Work to complete
Copy the records word for word, from the line with "Tap the pin for Museo Nacional del Prado" through the end of the records.

Input data
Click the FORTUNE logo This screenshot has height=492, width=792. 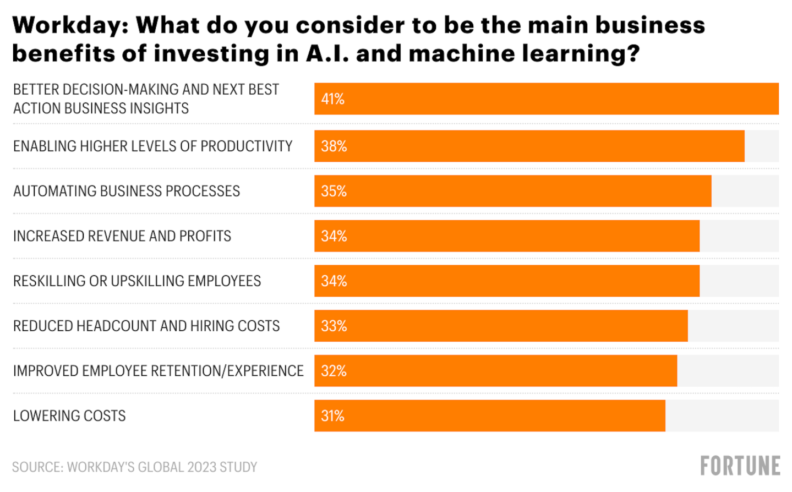[740, 466]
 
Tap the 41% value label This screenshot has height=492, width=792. [332, 99]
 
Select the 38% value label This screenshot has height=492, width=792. [334, 146]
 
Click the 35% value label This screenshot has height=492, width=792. [334, 192]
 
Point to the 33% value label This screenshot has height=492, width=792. [334, 326]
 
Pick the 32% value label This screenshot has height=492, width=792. [334, 371]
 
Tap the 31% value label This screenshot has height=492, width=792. [332, 416]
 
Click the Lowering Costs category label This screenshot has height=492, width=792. [69, 416]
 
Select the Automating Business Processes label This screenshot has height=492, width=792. [127, 192]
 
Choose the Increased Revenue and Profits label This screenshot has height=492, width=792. [122, 236]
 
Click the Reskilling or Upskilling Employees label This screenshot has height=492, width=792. [137, 281]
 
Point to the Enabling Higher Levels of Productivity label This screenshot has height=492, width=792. [152, 146]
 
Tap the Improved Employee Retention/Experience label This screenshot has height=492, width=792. [158, 371]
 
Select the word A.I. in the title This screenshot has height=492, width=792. [327, 53]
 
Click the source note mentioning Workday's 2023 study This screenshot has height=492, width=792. [134, 467]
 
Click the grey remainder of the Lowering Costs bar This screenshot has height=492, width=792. [722, 416]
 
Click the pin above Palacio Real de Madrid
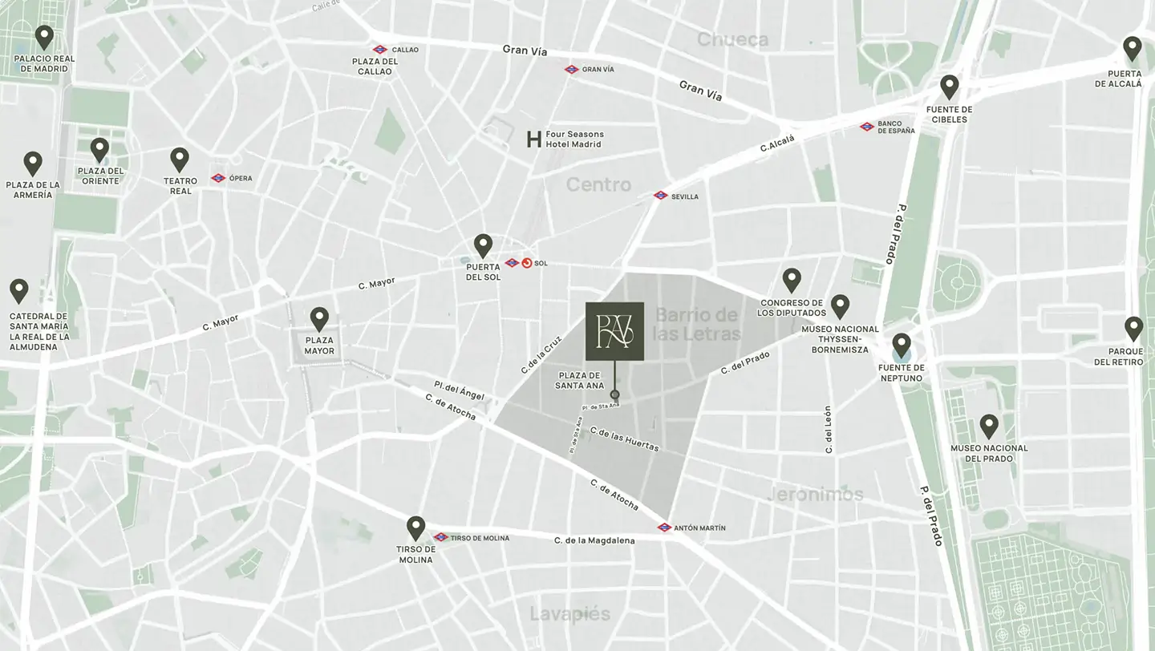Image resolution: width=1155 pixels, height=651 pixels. click(44, 37)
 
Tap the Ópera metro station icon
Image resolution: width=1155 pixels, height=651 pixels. click(218, 178)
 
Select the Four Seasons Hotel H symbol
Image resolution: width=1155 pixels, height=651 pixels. click(533, 140)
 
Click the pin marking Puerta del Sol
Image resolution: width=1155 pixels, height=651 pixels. click(483, 245)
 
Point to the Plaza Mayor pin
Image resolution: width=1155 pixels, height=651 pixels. click(319, 319)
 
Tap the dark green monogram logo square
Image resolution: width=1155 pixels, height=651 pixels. click(614, 331)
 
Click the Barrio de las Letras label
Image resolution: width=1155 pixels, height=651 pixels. click(697, 323)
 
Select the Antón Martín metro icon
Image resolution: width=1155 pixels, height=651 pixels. click(664, 528)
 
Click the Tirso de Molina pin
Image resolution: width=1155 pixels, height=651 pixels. click(415, 528)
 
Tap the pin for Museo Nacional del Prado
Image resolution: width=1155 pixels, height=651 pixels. click(988, 426)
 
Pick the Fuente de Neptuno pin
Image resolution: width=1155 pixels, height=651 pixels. click(902, 345)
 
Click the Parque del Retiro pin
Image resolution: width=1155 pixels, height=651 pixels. click(1133, 328)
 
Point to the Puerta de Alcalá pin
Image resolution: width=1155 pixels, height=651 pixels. click(1132, 48)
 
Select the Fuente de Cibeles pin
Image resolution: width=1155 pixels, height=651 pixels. click(950, 87)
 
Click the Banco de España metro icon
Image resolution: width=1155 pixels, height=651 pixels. click(866, 127)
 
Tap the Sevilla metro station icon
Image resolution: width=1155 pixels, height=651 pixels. click(660, 196)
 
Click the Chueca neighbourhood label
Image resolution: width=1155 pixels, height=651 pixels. click(732, 39)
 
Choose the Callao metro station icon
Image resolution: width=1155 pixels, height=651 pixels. click(380, 50)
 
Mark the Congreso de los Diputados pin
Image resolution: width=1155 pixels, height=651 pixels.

Response
Tap the pin for Museo Nacional del Prado
Image resolution: width=1155 pixels, height=651 pixels. click(988, 426)
 
Pick the Fuente de Neptuno pin
Image resolution: width=1155 pixels, height=651 pixels. click(902, 345)
 
Click the Parque del Retiro pin
Image resolution: width=1155 pixels, height=651 pixels. click(1133, 328)
 
Point to the Puerta de Alcalá pin
Image resolution: width=1155 pixels, height=651 pixels. click(1132, 48)
 
Select the Fuente de Cibeles pin
Image resolution: width=1155 pixels, height=651 pixels. click(950, 87)
 
Click the Banco de España metro icon
Image resolution: width=1155 pixels, height=651 pixels. click(866, 127)
 
Tap the Sevilla metro station icon
Image resolution: width=1155 pixels, height=651 pixels. click(660, 196)
 
Click the Chueca neighbourhood label
Image resolution: width=1155 pixels, height=651 pixels. click(732, 39)
 
Choose the Callao metro station icon
Image resolution: width=1155 pixels, height=651 pixels. click(380, 50)
 
Mark the Congreso de los Diputados pin
Image resolution: width=1155 pixels, height=651 pixels.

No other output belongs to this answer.